Оглядываемся на путь, пройденный нами по следам Гоголя. Одно впечатление преобладает над всеми: жизнь Гоголя полна таинственного смысла и трагического величия. Прав Иван Аксаков, сказавший о Гоголе: «Жизнь его представляет такую великую, грозную поэму, смысл которой останется долго неразгаданным».
Думаем, что смысл жизни Гоголя не будет никогда разгадан; он лежит в той области, на пороге которой изнемогают все человеческие домыслы.
Но какой скорбный, какой страшный путь! Какими непрерывными, многообразными и изощренными страданиями куплено его величие! Жизнь Гоголя — сплошная пытка, самая страшная часть которой, протекавшая в плане мистическом, находится вне нашего зрения. Человек, родившийся с чувством космического ужаса, видевший вполне реально вмешательство демонических сил в жизнь человека, воспринимавший мир sub specie mortis, боровшийся с дьяволом до последнего дыхания, — этот же человек «сгорал» страстной жаждой совершенства и неутолимой тоской по Богу.

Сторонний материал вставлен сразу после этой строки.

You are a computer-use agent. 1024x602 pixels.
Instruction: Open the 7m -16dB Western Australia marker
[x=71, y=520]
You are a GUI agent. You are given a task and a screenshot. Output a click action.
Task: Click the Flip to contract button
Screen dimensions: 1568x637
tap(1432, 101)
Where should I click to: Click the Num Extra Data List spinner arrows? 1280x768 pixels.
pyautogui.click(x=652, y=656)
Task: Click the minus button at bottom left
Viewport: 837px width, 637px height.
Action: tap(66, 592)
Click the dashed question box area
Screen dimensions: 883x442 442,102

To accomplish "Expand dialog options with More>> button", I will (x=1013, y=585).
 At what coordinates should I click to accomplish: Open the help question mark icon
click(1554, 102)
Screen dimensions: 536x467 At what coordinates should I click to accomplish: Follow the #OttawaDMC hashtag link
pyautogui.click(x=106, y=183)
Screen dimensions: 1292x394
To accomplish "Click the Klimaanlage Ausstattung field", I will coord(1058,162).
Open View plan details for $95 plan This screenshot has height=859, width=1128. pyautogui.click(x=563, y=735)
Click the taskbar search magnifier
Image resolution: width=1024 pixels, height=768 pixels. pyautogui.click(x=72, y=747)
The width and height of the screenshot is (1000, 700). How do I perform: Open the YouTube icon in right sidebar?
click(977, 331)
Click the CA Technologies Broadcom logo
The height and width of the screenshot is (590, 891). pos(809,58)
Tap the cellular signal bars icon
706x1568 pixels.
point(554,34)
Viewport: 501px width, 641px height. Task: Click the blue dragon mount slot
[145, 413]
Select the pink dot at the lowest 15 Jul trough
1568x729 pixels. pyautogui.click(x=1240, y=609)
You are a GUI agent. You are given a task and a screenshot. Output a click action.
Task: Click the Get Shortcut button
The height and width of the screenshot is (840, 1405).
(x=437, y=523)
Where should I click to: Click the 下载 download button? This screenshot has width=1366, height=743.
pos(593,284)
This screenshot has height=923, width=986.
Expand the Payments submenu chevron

Душа Гоголя — сложная, темная, предельно одинокая и несчастная; душа патетическая и пророческая; душа, претерпевшая нечеловеческие испытания и пришедшая ко Христу.
В Гоголе дано наивысшее напряжение противоположностей, наибольшее раздвоение.
«Я не знаю, — пишет С. Т. Аксаков, — любил ли кто Гоголя. Я думаю, нет; да это и невозможно. Вот до какой степени Гоголь для меня не человек, что я, который в молодости ужасно боялся мертвецов, не мог произвести в себе этого чувства во всю последнюю ночь».
И тот же С. Т. Аксаков заявляет: «Я признаю Гоголя святым, это истинный мученик нашего времени и в то же время мученик христианства».
И «не человек», и «святой» — это масштаб души Гоголя.